• Recorded data:
BEGIN
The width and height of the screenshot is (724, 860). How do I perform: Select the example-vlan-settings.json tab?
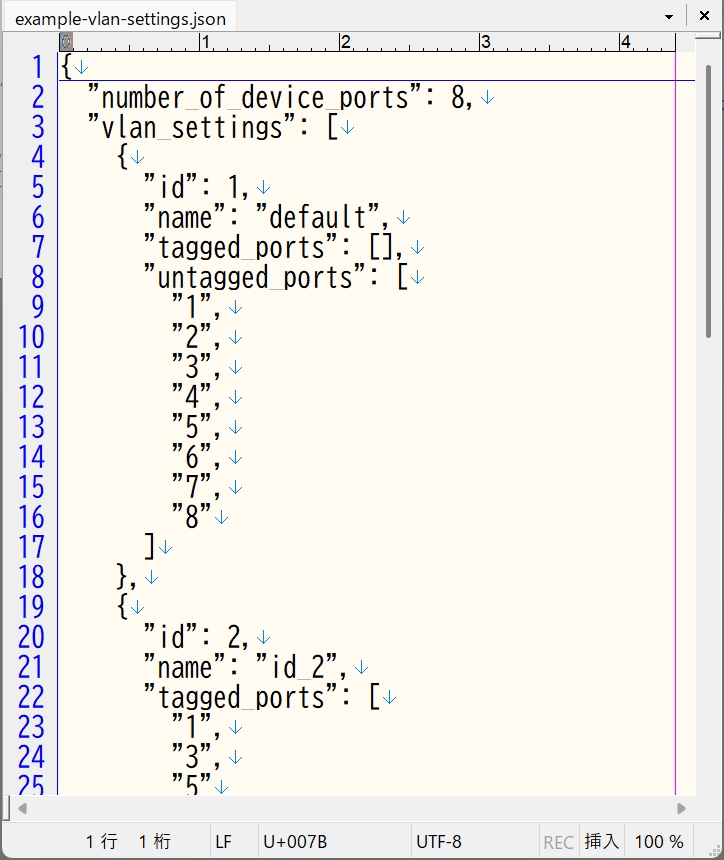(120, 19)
END
BEGIN
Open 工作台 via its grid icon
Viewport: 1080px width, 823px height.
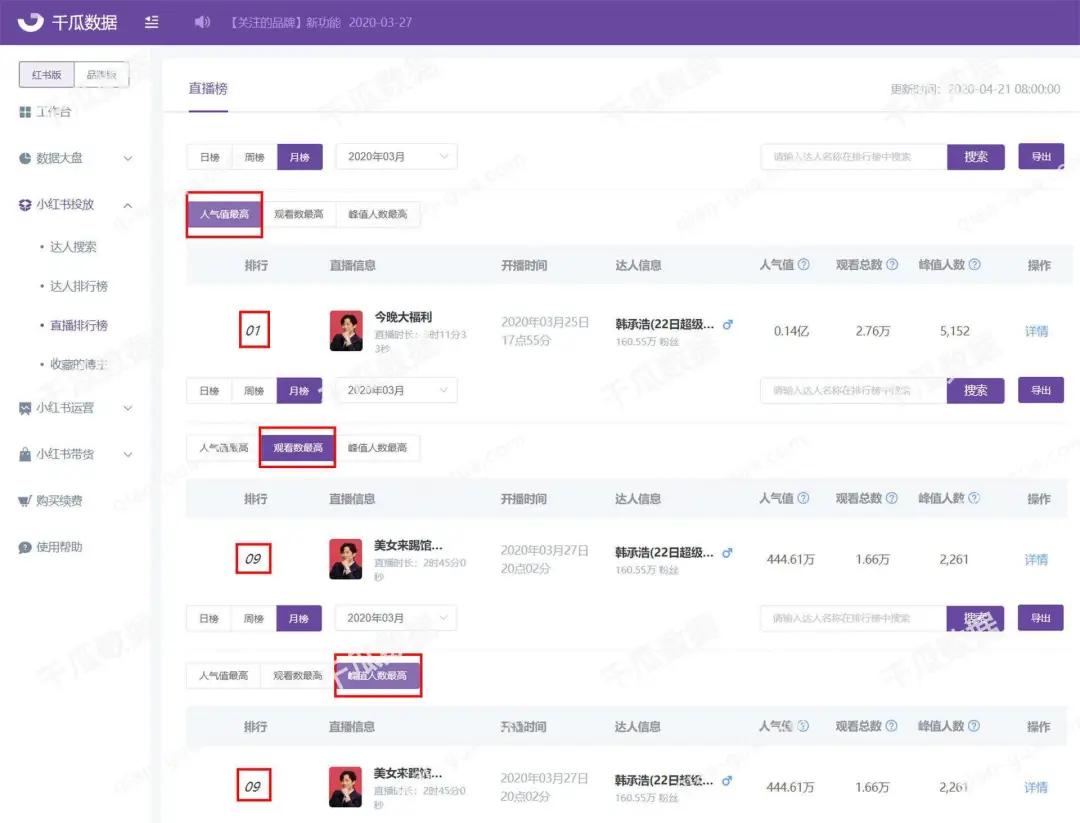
END
BEGIN
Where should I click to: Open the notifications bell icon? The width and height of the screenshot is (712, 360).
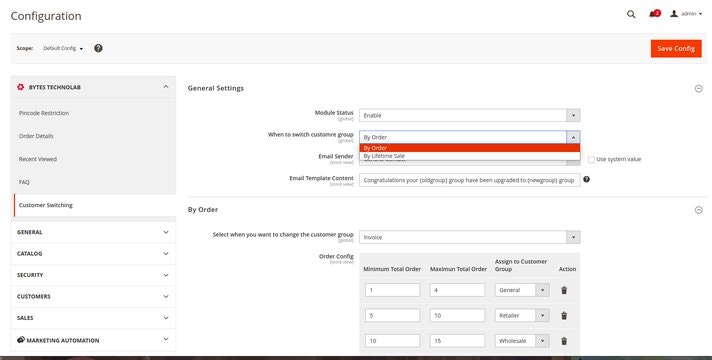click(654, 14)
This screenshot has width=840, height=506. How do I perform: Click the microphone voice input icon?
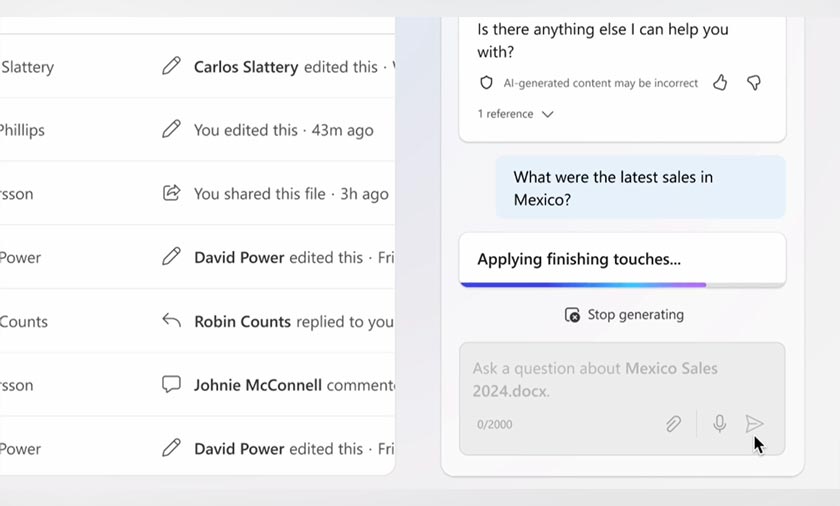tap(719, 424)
END
Give the rows again from the line containing "This screenshot has" down to the line containing "tap(719, 424)", with "microphone" replaced by "mic" and nothing else changed. Leave the pictures out.

This screenshot has width=840, height=506. How do I perform: Click the mic voice input icon?
tap(719, 424)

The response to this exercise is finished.